Background: Cardiac injury is accompanied by dynamic changes in the expression of microRNAs (miRs), which are small noncoding RNAs to downregulate target genes. MiR-125a-5p (miR-125a) is downregulated in patients with myocardial infarction (MI). We reported that miR-125a is upregulated by the β-blocker carvedilol (Carv) acting through β-arrestin1-biased β1-adrenergic receptor (β1AR; receptor found mainly in cardiomyocytes [CMs]) cardioprotective signaling (Figure A). We also showed that pro-apoptotic genes bak1 and klf13 are downregulated by Carv and are upregulated after MI. Here, we hypothesize that miR-125a in CMs favorably regulates cardiac functional and structural remodeling after MI by repressing bak1 and klf13. Methods and Results: Fractionation of cardiac cell types from heart tissues reveals that the expression of miR-125a is higher in CMs than other myocardial cells. Using cultured CM and in vivo approaches, we show that miR-125a is an ischemic stress-responsive protector against CM apoptosis.
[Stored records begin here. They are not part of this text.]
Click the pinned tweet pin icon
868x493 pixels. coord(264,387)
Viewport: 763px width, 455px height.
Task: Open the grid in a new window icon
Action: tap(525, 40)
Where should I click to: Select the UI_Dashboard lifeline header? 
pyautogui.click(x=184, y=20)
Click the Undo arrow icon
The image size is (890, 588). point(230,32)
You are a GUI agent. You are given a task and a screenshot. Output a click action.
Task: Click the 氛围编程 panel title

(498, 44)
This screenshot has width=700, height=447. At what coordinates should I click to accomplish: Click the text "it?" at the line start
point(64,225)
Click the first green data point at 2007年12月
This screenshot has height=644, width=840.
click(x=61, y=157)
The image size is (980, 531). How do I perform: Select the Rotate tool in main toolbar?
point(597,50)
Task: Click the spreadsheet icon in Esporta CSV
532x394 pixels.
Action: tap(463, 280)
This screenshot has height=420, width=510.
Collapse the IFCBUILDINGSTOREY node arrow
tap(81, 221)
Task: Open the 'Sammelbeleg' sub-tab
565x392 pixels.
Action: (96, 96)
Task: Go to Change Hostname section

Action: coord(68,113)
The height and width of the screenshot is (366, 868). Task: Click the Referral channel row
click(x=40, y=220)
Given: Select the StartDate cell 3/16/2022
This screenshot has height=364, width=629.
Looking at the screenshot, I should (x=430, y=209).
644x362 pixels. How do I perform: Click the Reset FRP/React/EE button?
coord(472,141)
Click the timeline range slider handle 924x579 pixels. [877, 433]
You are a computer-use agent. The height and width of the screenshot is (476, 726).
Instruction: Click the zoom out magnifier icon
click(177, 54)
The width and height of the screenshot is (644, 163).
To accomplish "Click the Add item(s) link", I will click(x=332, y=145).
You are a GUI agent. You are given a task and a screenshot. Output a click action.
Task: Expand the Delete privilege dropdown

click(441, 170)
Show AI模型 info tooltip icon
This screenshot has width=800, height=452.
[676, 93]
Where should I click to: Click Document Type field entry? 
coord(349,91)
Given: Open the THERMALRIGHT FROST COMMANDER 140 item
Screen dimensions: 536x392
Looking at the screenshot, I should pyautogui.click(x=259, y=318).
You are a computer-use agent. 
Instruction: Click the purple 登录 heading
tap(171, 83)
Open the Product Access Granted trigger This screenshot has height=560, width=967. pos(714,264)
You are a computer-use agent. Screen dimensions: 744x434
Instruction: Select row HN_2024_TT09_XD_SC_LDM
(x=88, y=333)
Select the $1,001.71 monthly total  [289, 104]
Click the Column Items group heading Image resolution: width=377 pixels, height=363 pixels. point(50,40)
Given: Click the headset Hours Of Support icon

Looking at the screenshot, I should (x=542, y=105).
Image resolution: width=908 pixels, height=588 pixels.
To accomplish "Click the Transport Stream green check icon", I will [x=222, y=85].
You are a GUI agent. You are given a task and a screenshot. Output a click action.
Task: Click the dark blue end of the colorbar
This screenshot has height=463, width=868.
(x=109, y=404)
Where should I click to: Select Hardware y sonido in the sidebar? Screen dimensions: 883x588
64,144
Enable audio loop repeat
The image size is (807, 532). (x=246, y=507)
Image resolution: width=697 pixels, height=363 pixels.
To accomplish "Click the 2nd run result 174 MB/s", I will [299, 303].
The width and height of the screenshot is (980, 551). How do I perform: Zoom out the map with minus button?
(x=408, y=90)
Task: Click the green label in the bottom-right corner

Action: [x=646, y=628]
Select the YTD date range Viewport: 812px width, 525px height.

CMs lacking miR-125a exhibit an increased sensitivity to apoptosis, while CMs overexpressing miR-125a have increased phospho-AKT pro-survival signaling. Moreover, we show that miR-125a is downregulated in post-MI mouse hearts and miR-125a overexpression protects mouse hearts against MI. We also show that global genetic deletion of miR-125a in mice worsens maladaptive post-MI remodeling. Mechanistically, the cardioprotective role of miR-125a during MI is in part attributed to direct repression of the pro-apoptotic genes bak1 and klf13 in CMs (Figure B). Conclusions: These findings reveal a pivotal role for miR-125a in regulating CM survival during MI.